'The L3C structure is designed for social ventures.'
GUEST COLUMN: Christopher R. Blazejewski and Tobias Lederberg
Rhode Island lawmakers recently passed legislation designed to attract a broader range of investments in limited-liability companies with nonprofit missions. The measure creates a new corporate structure – the low-profit, limited-liability company, or “L3C” – with the policy goal of making Rhode Island the Silicon Valley of social ventures.
With the new law going into effect July 1, now is the time to consider whether the L3C is the right choice for your business.
An L3C is a hybrid of a for-profit and nonprofit organization and is currently available in eight other states. Like a for-profit LLC, L3C offers its owners limited personal liability for the actions and debts of the entity.
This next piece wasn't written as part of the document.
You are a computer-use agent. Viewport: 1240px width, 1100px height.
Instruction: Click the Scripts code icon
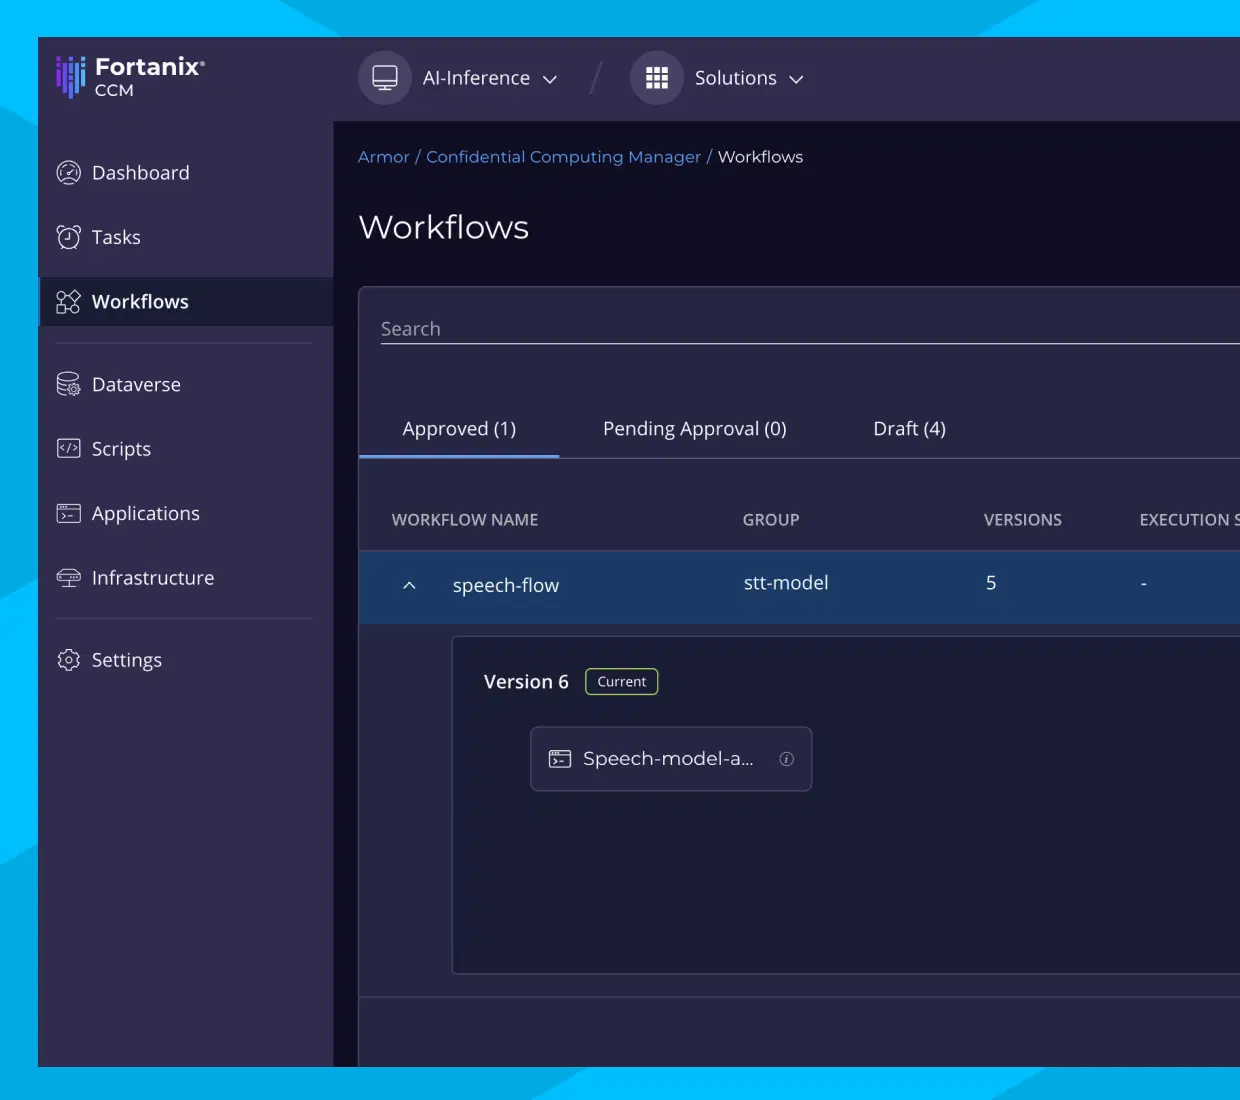tap(68, 449)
It also provides management flexibility, the benefit of pass-through taxation, and is taxable like any other for-profit business.
Like a nonprofit organization, an L3C is organized to significantly further the accomplishment of one or more charitable or educational purpose. Unlike a nonprofit organization, however, an L3C is free to sell equity and memberships interests, as well as distribute profits, after taxes, to owners and investors.
The L3C structure is designed for social ventures, which attempt to confront social, economic or environmental challenges in a systemic, sustainable way. Unlike nonprofit organizations, however, social ventures do not rely on charitable donations to fund their operations. Rather, they sell equity or membership stakes through private investment capital with the goal of building self-sustaining solutions to social ills.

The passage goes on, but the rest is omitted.